この欄の読者だとおっしゃってくださる年配の女性が、「このごろ腹の立つことばかりやねえ」と嘆いていました。ひさしぶりに顔を合わせたとき、最近、この欄の更新が滞っていることを按じてくれているのです。

政治のことも経済のことも、あるいは世間の出来事にしても、茶の間の話題にも、楽しいことや夢のあることがほとんどないのです。書けば、それらの愚痴やため息、腹からの非難、批判になりそうです。

なにかしら、曖昧模糊な前途や、先行き暗くなるのが,自明だと思う成り行きが多くて、胸の内にある気分でいえば、うっとおしく、やるせなく、バカバカしく、そして腹ただしいのですね。

思えば、いつの時代でも、前途が明るく、夢を語り、希望を持てるという桃源郷のような状況はなかった。短くも長い我が人生においても、鼓腹撃壌というときはなかった。まっすぐな道は一度もなく、いつも紆余曲折の低空飛行をしてきた。先が見えなかった。

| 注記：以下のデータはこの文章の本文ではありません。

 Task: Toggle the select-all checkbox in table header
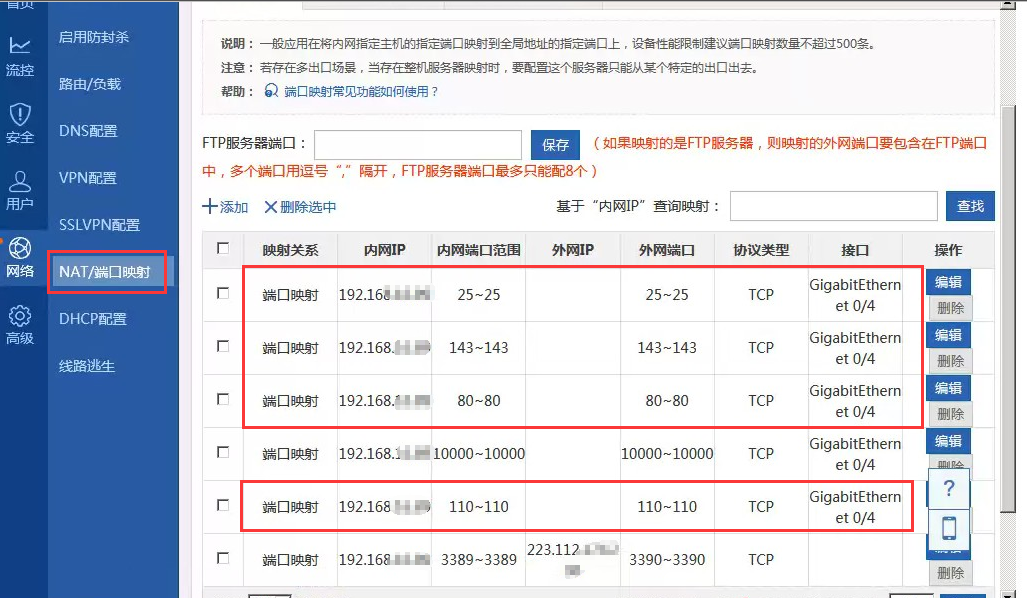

フランス映画の登場人物がよく口にするセリフでいえば、「それが人生だ」ということになるのか。一神教の篤い信者であれば、「すべて神の思し召し」ということになるのだろうか。われら日本人がよく言う言葉でいえば、「なるようにしかならない」「仕方がない」ということになるのだろか。いささか、最近、欝気分です。